Slowing Down
In our endeavor of Empty Mountain program offerings, we hosted and led a morning of mindfulness in Missoula last Sunday, during which I gave a talk on The Head & the Heart of Practice. You can listen to it here if you like. And we are now at the start of the fourth and final week of an online practice group I put together which is centered on what I call the 4 S’s: stillness, settling, slowing & softening. And more specifically: stillness of the body, settling of the mind, slowing down in space & time, and softening of the heart. There are 8 of us all together in the group, which takes place solely through a google doc, onto which I upload content I’ve created each week to engage with. It’s an unconventional approach, but it’s a nice low tech option that also has the benefit of being both low pressure and hopefully supportive. And besides, unconventional tends to suit me best anyway.
(As part of this group I recorded a short talk to go along with each S. You can listen to them on my Soundcloud page. Note: you don’t need to have a Soundcloud account in order to listen to the talks, however, you may need to copy and paste the link into your browser, in the event you’re on a device that tries to open the app.)
Last week in our 4S online practice group we focused on the act, practice and art of slowing down. Make no mistake, just because we live simply in a small cabin in the big woods doesn’t mean we automatically stopped being subject to all of the cultural conditioning that centers around the mainstream messaging about how busyness is a badge of honor when we moved here.
Living now as we do in the woods, relatively remotely, without close-by neighbors and very little in the way of vehicular noise or human produced sounds absolutely has a deep nourishing affect and positive impact on us, but lifelong learnings don’t dissolve and get replaced overnight. Everything everything everything takes practice.
While on one hand I understand the value, benefit and importance of practicing the art of slowing down, on the other I am still in the active process of untethering from the death grip of terrible ideas and incorrect beliefs instilled in me from birth and fostered every day by my surrounding culture. Intellectual understanding is way not the same as developing embodied insight, which is what results when we apply purposeful effort into taking real action. In other words: it’s one thing to think slowing down is a nice sounding idea and a whole other thing to actually practice slowing down.
Here’s what I think is true. There are myriad ways in which we can practice slowing down. And it’s important to start wherever we are. Slowing down can look like pausing in a parking lot in order to take notice of how the sunlight and clouds form a tapestry of heavenly display in the sky. It can look like doing less regular routine stuff amid a heightened period of emotional turmoil or life transition. It can look like taking refuge in poetry or music when our heart aches. It can look like taking an entire day to do nothing other than what we genuinely and truly feel like doing. It can look like giving ourselves permission to pull back from something or someone when we need space & time to digest, process, reflect or rest. It can look like literally slowing our roll when we notice we’re moving way too fast and frantically.

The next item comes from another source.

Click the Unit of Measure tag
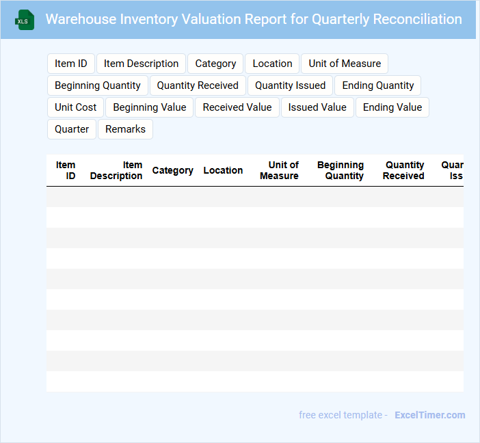 (x=345, y=64)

Something that is becoming clearer to me as time goes on is that I am unable to listen to my intuition when I don’t practice slowing down. We all have a deeper voice of intuition which is nourished by our own intelligence, experience, and wisdom. It is also fed by our blood ancestors, and I believe also by simply being human (we are energetic beings connected to all other beings after all).
The do more, go faster, more is better and better is never enough mentality of our surroundings is by design intended to carry us away from connecting with and forming a close relationship with ourselves. Which means slowing down takes work. And by “work” I mean it requires active effort and conscious participation and it won’t be easy. Since slowing down is specifically not supported or encouraged in our society it will not just happen magically on its own without our personal and purpose driven involvement. Did I mention everything takes practice?

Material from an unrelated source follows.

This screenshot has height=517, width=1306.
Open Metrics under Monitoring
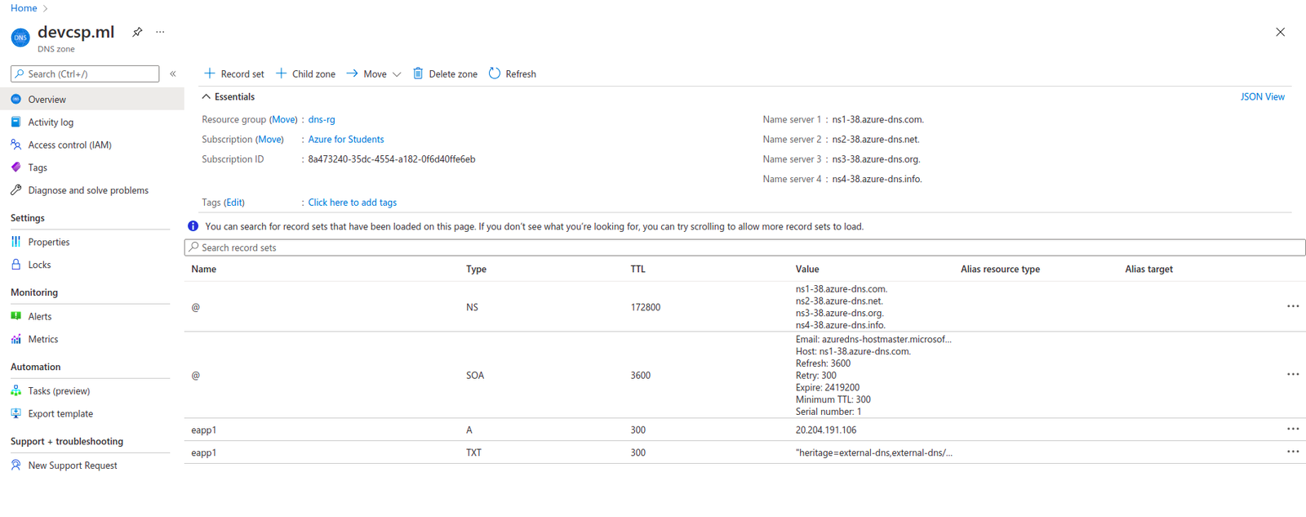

Gosh I wish slowing down wasn’t so hard. But it is. And I think it’s helpful to explicitly say so. If we think slowing down sounds nice but we’re caught in the false impression that it’s supposed to be easy, it’s likely we won’t develop enough insight to actually do it because we’ll be trapped in the illusion of a fixed idea that just simply isn’t true. But just because something is hard doesn’t mean we shouldn’t do it. And in this case, when it comes to practicing the art of slowing down, the discomfort and difficulty involved is exactly why it’s so vital that we do it.
Slowing down is a genuine act of self care that benefits all beings. I’m not saying only slow down. I’m not saying slow down all the time. I’m saying that without involving ourselves with the practice of slowing down alongside doing everything that must be done, we will run ourselves into the ground. Always being in motion is not healthy or wise. We need down time. We need rest. We need to balance our on-the-go pace with an ability to come back home to ourselves. And this will take regular and ongoing practice.